3.2.3. Kinase Inhibition Assays

The ABL1 inhibitory activity assay was performed using the ABL1 Kinase Enzyme System and ADP-Glo™ Kinase assay kit (Promega, Madison, WI, USA) according to the manufacturer’s instructions. The general procedure was as follows: kinase (2.5 ng/reaction) was incubated with the substrate (1 μg), compound (0.5 and 10 μM), and ATP (25 μM) in a commercial buffer solution with a reaction volume of 5 μL. In every experiment, no-enzyme and no-compound control reactions were included to represent the background luminescence (0% activity) and uninhibited kinase activity (100% activity), respectively. The assay 384-well plate was incubated at room temperature for 1 h. Afterward, 5 μL of ADP-Glo reagent was added to each well to stop the reaction and consume the remaining ADP within 40 min. At the end of this period, 10 μL of kinase detection reagent was added to each well and incubated for 30 min to produce a luminescence signal. Kinase activity assays were performed in triplicate at each inhibitor concentration. The luminescence was measured in a FlexStation 3 (Molecular Devices, San Jose, CA, USA) plate reader.

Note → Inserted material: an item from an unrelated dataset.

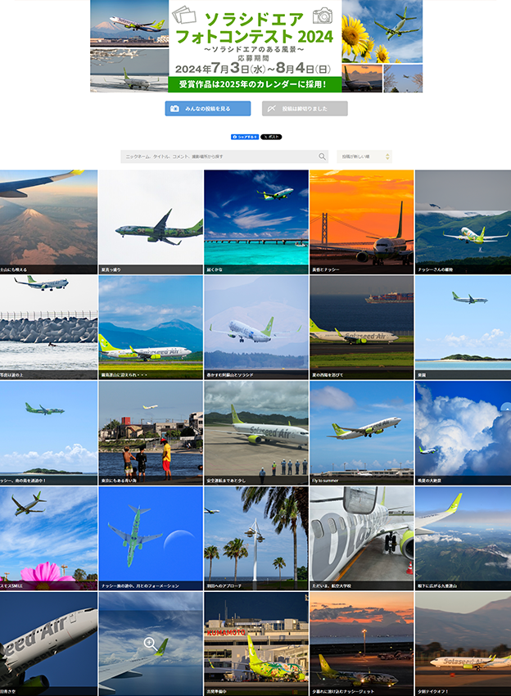Open the crescent moon airplane photo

The percentage of kinase activity (KA) was calculated by subtracting the average no-enzyme control luminescence values from all kinase-containing reactions with or without the compound, then converting these net luminescence values into percentage activity, based on the no-compound control reactions representing 100% kinase activity. Inhibition (I, %) was calculated as 100%-KA. Imatinib at 10 μM was used as a positive inhibition control.

3.2.4. Statistical Analysis

IC50 values were calculated by a four-parameter logistic curve function, using GraphPad Prism version 6.01 for Windows (GraphPad Software, San Diego, CA, USA, www.graphpad.com) (accessed on 29 December 2021).

4. Conclusions

Many patients have presented with resistance to TKIs, which has led to the search for new therapeutic options. In this work, ten new imatinib analogs were synthesized, and their antiproliferative activities against cancer (K562 and A549) and normal (WSS-1) human cell lines were evaluated. A molecular hybridization strategy was used to obtain compounds 2a–e and 3a–e with PAPP and isatin scaffold units, spaced with a 1H-1,2,3-triazole ring and with different substituents at the C-5 carbon of isatin. Biological evaluations showed that compound 3b exhibited the highest cytotoxic activity against the K562 cell line, with an IC50 value of 35.8 µM. Evaluations of the A549 cell line showed that 3a, 3c and 3d were more potent and selective than imatinib. These results indicate the importance of the CF2 group since, in compounds 2a–e, the absence of this group led to a loss of activity. These data suggest that these compounds can be used as prototypes for other studies of compounds against CML and lung cancer. The imatinib analogs (2a–e and 3a–e) were also investigated for the inhibition of ABL1 enzyme activity and did not show inhibitory effects at all concentrations. In the future, other enzymatic studies will be carried out, including work with the BCR-ABL1 enzyme.